Americans Say: Why Bother Owning?

Updated

It seems some folks are giving up on the American Dream.

A Rasmussen Reports national telephone survey finds that a mere 55% of adults say buying a home is the best investment families can make. That's down from 59% last November, 67% last May and 79% in June 2008. A similar question on a Fannie Mae's National Housing survey found that in 1996, a whopping 89% of Americans believed one was better off owning a home rather than renting.

The new skeptics include folks like Dave Guilford, a former stockbroker and small business owner who, in November 2008, sold his Mandeville, La. home for $220,000 and put his stake in a 4-bedroom Paris rental. "If it's up to me, we'll never own another home again, unless it's investment property and not our own residence," he says. "I'm perfectly content to rent for the rest of my life."

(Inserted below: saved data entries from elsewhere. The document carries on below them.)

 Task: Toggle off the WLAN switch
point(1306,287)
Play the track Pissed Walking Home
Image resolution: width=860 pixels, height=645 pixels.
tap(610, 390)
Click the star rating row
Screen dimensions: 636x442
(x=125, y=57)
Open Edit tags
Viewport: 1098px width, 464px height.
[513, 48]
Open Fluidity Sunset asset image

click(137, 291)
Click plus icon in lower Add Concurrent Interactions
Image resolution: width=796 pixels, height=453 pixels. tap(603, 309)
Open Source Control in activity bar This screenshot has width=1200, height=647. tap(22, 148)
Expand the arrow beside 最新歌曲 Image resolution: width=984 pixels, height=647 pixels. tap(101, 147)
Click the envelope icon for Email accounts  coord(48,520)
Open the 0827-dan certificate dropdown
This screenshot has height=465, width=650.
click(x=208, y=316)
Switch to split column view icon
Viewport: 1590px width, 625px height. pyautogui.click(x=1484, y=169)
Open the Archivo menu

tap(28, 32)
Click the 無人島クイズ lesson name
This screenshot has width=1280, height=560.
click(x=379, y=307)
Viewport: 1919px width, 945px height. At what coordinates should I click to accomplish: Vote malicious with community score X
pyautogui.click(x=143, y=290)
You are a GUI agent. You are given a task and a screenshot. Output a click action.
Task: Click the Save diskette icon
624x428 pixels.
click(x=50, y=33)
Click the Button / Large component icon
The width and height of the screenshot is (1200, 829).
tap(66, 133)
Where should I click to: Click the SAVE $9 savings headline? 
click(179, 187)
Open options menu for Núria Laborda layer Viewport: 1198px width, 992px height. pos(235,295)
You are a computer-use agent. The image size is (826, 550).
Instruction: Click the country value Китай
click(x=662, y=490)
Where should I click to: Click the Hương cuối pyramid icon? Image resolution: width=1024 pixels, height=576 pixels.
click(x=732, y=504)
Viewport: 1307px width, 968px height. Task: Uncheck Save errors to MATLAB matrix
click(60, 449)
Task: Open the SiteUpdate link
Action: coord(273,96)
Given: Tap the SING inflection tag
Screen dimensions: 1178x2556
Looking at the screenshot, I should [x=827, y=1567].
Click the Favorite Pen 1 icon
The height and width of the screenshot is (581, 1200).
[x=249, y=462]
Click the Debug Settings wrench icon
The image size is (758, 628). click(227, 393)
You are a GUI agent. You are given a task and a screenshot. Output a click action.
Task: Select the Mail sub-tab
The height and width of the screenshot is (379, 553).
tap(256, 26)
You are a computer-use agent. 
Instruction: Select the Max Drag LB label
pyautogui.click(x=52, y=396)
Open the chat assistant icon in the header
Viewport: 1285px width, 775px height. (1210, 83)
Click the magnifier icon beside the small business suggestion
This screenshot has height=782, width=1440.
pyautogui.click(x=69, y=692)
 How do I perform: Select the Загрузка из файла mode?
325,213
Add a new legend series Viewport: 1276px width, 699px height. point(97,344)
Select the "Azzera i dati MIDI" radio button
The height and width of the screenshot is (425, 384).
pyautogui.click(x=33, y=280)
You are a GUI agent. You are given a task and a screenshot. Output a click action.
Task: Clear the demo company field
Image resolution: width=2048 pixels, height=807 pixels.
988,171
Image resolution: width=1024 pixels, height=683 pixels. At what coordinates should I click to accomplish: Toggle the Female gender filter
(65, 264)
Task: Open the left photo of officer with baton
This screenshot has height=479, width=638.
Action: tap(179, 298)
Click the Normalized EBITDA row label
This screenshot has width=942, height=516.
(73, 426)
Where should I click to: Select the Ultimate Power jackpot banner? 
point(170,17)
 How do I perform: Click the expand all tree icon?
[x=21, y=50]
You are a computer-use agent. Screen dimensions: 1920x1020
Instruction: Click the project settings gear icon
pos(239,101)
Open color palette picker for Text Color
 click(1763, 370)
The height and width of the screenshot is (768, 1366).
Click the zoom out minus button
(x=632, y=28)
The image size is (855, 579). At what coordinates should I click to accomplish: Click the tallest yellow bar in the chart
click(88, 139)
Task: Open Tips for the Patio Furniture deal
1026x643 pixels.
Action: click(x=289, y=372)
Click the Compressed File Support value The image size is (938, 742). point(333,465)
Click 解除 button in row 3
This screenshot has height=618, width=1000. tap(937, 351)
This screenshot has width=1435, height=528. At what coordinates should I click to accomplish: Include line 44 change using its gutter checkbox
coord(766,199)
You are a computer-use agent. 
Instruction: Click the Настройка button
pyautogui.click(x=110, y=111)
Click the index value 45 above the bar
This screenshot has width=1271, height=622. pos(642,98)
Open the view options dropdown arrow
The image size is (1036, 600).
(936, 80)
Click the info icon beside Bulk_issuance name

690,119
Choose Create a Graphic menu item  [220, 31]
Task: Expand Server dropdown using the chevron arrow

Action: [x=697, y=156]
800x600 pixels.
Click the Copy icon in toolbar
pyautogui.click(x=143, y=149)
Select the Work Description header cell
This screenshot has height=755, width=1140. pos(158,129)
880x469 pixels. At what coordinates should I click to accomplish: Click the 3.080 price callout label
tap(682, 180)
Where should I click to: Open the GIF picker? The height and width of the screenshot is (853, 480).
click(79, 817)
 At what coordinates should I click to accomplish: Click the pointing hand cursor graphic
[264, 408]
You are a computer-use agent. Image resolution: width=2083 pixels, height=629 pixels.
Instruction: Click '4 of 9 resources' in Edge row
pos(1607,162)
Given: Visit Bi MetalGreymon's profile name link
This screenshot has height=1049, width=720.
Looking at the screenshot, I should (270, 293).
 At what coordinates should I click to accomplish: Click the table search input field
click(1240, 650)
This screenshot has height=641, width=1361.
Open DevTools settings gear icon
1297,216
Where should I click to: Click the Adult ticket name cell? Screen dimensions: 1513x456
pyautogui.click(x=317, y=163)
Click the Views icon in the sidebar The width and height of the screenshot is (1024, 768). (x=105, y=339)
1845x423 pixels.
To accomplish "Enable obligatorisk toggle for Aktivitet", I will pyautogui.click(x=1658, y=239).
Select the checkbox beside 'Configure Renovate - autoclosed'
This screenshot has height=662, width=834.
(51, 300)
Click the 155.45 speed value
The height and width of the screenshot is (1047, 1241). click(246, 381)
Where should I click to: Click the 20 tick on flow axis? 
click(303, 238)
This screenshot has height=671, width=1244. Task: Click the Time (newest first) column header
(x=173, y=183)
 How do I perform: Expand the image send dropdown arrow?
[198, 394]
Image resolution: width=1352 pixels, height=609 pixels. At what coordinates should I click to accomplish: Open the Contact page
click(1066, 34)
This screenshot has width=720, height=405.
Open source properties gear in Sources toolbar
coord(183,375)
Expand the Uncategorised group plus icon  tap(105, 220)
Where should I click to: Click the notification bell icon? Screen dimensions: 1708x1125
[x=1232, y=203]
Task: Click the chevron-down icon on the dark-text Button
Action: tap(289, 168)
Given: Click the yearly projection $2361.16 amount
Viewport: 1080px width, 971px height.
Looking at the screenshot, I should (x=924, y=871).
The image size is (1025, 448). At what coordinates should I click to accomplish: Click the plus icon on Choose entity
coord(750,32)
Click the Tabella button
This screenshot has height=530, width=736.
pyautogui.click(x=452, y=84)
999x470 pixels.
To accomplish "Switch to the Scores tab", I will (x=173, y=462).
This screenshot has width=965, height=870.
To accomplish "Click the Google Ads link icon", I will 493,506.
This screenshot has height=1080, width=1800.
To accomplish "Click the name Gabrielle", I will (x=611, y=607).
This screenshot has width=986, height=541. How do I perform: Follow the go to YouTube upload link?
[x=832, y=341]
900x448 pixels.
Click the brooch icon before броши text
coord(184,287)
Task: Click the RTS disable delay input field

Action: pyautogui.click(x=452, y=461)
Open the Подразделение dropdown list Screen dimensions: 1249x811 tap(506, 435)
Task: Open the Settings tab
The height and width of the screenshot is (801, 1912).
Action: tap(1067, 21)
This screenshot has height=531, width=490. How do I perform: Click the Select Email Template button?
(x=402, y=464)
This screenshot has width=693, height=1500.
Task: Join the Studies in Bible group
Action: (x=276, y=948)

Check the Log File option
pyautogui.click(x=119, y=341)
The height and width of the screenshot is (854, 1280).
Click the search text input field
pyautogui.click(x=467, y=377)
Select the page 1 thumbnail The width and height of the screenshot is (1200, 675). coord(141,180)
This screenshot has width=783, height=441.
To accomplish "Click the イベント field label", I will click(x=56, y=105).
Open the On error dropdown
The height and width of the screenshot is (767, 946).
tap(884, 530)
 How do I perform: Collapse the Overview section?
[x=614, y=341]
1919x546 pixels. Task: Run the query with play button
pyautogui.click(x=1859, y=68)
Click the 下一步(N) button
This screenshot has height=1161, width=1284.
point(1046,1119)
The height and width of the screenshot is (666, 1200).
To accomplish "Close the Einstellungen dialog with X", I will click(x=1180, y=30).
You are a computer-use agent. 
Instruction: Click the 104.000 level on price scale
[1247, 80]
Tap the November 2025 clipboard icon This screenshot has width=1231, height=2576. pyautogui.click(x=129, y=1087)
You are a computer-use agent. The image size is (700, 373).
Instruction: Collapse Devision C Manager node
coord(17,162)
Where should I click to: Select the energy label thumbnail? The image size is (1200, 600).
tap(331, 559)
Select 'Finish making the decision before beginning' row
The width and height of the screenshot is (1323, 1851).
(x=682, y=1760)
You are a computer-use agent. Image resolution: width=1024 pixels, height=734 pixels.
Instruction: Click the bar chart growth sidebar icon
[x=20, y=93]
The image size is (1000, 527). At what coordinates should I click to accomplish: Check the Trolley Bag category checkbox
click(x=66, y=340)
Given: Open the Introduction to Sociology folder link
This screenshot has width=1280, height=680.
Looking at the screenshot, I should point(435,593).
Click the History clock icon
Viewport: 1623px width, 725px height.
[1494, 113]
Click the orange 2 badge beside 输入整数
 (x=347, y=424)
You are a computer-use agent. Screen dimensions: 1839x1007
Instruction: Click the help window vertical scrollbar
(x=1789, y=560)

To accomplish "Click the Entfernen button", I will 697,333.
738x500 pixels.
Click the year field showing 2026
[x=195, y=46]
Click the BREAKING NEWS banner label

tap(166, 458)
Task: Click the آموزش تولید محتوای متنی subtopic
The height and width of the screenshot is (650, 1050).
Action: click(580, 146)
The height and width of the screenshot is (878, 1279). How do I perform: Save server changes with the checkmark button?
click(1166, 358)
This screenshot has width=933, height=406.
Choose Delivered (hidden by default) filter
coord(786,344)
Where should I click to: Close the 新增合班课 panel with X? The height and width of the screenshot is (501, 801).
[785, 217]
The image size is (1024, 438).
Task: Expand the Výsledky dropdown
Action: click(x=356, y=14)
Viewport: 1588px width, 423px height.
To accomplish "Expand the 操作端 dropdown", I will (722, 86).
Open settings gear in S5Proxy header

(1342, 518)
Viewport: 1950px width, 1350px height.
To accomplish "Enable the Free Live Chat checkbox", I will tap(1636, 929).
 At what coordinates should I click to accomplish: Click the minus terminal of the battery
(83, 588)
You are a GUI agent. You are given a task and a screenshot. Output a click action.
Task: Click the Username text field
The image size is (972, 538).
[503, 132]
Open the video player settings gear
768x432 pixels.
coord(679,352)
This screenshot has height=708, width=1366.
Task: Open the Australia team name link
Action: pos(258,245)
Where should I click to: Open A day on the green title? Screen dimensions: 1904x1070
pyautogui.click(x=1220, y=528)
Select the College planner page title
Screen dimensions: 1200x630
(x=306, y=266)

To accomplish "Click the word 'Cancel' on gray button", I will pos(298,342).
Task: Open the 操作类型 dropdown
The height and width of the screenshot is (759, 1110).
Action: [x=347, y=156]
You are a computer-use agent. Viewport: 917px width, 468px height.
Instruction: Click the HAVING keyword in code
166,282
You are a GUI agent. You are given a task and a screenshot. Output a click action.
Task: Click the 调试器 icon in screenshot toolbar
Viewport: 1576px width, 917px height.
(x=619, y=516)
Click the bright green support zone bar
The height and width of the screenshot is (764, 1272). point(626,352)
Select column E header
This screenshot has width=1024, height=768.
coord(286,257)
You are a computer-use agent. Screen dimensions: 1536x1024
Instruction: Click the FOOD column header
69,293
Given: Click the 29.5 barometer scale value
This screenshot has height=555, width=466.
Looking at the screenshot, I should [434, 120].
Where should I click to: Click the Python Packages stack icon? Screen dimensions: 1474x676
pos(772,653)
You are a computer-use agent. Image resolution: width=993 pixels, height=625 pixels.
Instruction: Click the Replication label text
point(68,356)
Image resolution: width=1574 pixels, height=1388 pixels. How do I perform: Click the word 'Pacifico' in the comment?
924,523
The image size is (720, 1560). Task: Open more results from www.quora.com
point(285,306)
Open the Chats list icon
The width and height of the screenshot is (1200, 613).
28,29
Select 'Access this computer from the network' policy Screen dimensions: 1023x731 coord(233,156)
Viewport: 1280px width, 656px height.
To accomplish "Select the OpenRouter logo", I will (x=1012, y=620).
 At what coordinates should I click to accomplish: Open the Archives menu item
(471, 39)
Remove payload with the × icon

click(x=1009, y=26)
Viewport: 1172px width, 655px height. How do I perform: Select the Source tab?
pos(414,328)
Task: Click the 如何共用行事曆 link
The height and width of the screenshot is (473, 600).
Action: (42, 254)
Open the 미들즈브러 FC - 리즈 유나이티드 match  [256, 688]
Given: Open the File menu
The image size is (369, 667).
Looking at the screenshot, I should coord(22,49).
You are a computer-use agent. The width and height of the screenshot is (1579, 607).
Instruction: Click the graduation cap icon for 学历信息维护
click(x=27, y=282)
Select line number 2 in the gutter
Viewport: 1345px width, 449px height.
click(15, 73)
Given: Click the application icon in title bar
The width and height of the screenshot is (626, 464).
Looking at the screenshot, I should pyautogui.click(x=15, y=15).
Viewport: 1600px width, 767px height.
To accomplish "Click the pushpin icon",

Guilford, 40, managed to scrape some equity out of the home, which he bought for $180,000 in 2003. But he thinks he would've gotten a better return if he had put the money into stocks or a retirement savings account -- especially after watching the home's value fall from its peak of $350,000.

"Owning your principal residence is perhaps the worst investment an adult can make," he says. "A lot of marketing has gone into convincing Americans that this is a good investment, when it is in fact a horrible investment for 90% of the population."